Records from a collection
↓↓↓

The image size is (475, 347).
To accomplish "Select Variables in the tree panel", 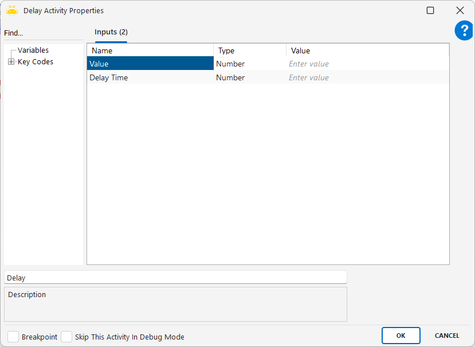I will [33, 50].
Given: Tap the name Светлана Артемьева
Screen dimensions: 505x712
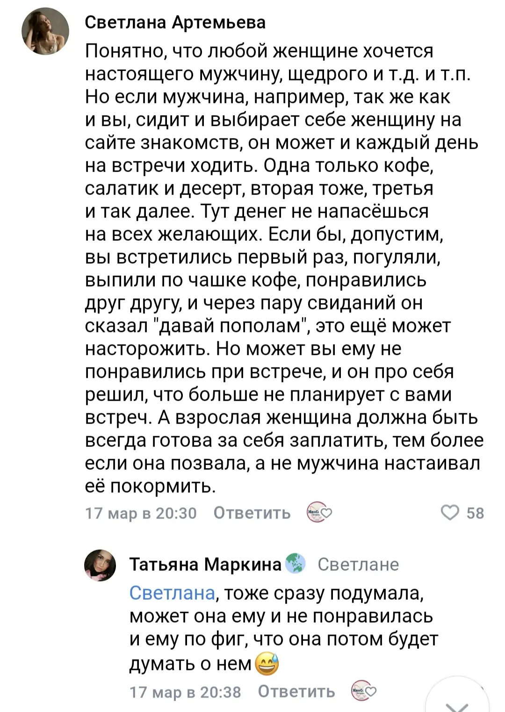Looking at the screenshot, I should [x=175, y=22].
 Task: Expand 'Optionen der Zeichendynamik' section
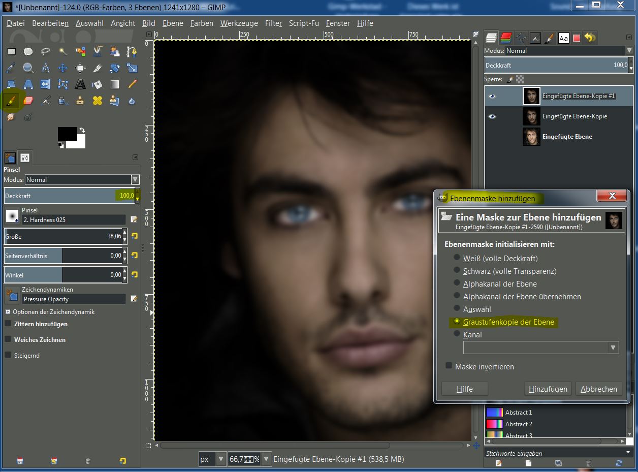pyautogui.click(x=8, y=312)
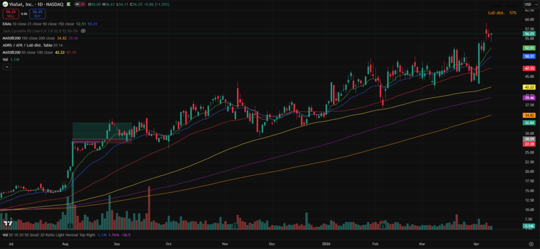Click the earnings 'E' marker in February

(382, 225)
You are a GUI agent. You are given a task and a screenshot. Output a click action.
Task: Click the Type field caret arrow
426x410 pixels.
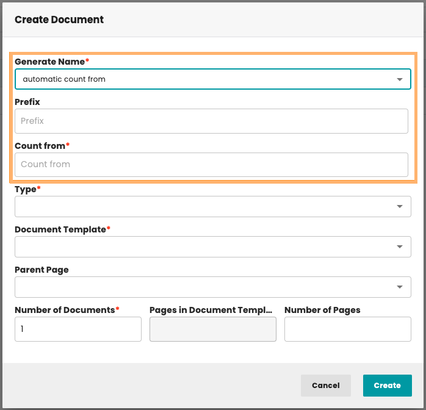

↑↑↑

**Problem to solve**: The expected output is an exact copy of the lines from the one with "Task: Click the Type field caret arrow" to the final line of the entries above, pictures excepted; please include both ends.

**Exercise response**:
Task: Click the Type field caret arrow
426x410 pixels.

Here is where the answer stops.